# STATED GOAL
Reproduce all of the following data verbatim, line for line.

[BEGIN]

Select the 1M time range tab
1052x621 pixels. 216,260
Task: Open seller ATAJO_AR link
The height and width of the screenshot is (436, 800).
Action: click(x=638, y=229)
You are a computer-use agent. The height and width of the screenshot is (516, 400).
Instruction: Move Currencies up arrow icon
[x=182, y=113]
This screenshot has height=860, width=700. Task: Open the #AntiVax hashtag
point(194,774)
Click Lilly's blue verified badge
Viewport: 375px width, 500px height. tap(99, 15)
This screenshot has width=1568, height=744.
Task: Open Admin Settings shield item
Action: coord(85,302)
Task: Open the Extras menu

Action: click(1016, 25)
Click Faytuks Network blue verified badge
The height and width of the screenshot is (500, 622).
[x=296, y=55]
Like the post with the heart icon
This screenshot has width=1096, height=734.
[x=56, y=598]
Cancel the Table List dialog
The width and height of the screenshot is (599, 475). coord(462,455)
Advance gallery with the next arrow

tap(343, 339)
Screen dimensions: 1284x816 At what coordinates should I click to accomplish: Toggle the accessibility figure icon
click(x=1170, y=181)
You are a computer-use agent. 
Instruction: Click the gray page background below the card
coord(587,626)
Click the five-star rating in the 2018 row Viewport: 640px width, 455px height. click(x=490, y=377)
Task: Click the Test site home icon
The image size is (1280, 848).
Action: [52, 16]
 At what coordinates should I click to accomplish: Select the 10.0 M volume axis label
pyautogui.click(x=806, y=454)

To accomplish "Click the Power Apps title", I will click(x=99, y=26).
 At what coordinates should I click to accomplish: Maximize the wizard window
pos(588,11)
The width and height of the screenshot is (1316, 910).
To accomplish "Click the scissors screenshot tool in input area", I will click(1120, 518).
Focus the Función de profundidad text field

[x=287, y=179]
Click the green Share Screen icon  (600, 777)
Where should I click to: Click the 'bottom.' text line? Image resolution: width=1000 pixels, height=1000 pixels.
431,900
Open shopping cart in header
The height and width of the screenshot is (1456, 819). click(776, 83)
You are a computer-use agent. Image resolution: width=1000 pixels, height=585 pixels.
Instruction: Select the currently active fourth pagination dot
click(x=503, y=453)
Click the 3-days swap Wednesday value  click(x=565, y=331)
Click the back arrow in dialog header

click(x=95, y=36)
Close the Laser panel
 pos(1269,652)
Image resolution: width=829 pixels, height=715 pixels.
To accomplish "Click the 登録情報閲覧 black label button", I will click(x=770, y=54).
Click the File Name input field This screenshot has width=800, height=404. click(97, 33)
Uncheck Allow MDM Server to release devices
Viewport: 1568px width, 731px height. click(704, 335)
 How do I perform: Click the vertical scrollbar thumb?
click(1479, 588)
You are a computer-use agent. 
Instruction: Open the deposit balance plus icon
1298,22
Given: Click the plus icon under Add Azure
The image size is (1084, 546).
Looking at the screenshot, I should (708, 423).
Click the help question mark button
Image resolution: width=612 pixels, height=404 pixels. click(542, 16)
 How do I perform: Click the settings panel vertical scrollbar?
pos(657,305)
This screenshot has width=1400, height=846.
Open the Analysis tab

[END]

# WRITTEN SOLUTION
Select the 1M time range tab
1052x621 pixels. 216,260
Task: Open seller ATAJO_AR link
The height and width of the screenshot is (436, 800).
Action: click(x=638, y=229)
You are a computer-use agent. The height and width of the screenshot is (516, 400).
Instruction: Move Currencies up arrow icon
[x=182, y=113]
This screenshot has height=860, width=700. Task: Open the #AntiVax hashtag
point(194,774)
Click Lilly's blue verified badge
Viewport: 375px width, 500px height. tap(99, 15)
This screenshot has width=1568, height=744.
Task: Open Admin Settings shield item
Action: coord(85,302)
Task: Open the Extras menu

Action: click(1016, 25)
Click Faytuks Network blue verified badge
The height and width of the screenshot is (500, 622).
[x=296, y=55]
Like the post with the heart icon
This screenshot has width=1096, height=734.
[x=56, y=598]
Cancel the Table List dialog
The width and height of the screenshot is (599, 475). coord(462,455)
Advance gallery with the next arrow

tap(343, 339)
Screen dimensions: 1284x816 At what coordinates should I click to accomplish: Toggle the accessibility figure icon
click(x=1170, y=181)
You are a computer-use agent. 
Instruction: Click the gray page background below the card
coord(587,626)
Click the five-star rating in the 2018 row Viewport: 640px width, 455px height. click(x=490, y=377)
Task: Click the Test site home icon
The image size is (1280, 848).
Action: [52, 16]
 At what coordinates should I click to accomplish: Select the 10.0 M volume axis label
pyautogui.click(x=806, y=454)

To accomplish "Click the Power Apps title", I will click(x=99, y=26).
 At what coordinates should I click to accomplish: Maximize the wizard window
pos(588,11)
The width and height of the screenshot is (1316, 910).
To accomplish "Click the scissors screenshot tool in input area", I will click(1120, 518).
Focus the Función de profundidad text field

[x=287, y=179]
Click the green Share Screen icon  (600, 777)
Where should I click to: Click the 'bottom.' text line? Image resolution: width=1000 pixels, height=1000 pixels.
431,900
Open shopping cart in header
The height and width of the screenshot is (1456, 819). click(776, 83)
You are a computer-use agent. Image resolution: width=1000 pixels, height=585 pixels.
Instruction: Select the currently active fourth pagination dot
click(x=503, y=453)
Click the 3-days swap Wednesday value  click(x=565, y=331)
Click the back arrow in dialog header

click(x=95, y=36)
Close the Laser panel
 pos(1269,652)
Image resolution: width=829 pixels, height=715 pixels.
To accomplish "Click the 登録情報閲覧 black label button", I will click(x=770, y=54).
Click the File Name input field This screenshot has width=800, height=404. click(97, 33)
Uncheck Allow MDM Server to release devices
Viewport: 1568px width, 731px height. click(704, 335)
 How do I perform: Click the vertical scrollbar thumb?
click(1479, 588)
You are a computer-use agent. 
Instruction: Open the deposit balance plus icon
1298,22
Given: Click the plus icon under Add Azure
The image size is (1084, 546).
Looking at the screenshot, I should (708, 423).
Click the help question mark button
Image resolution: width=612 pixels, height=404 pixels. click(542, 16)
 How do I perform: Click the settings panel vertical scrollbar?
pos(657,305)
This screenshot has width=1400, height=846.
Open the Analysis tab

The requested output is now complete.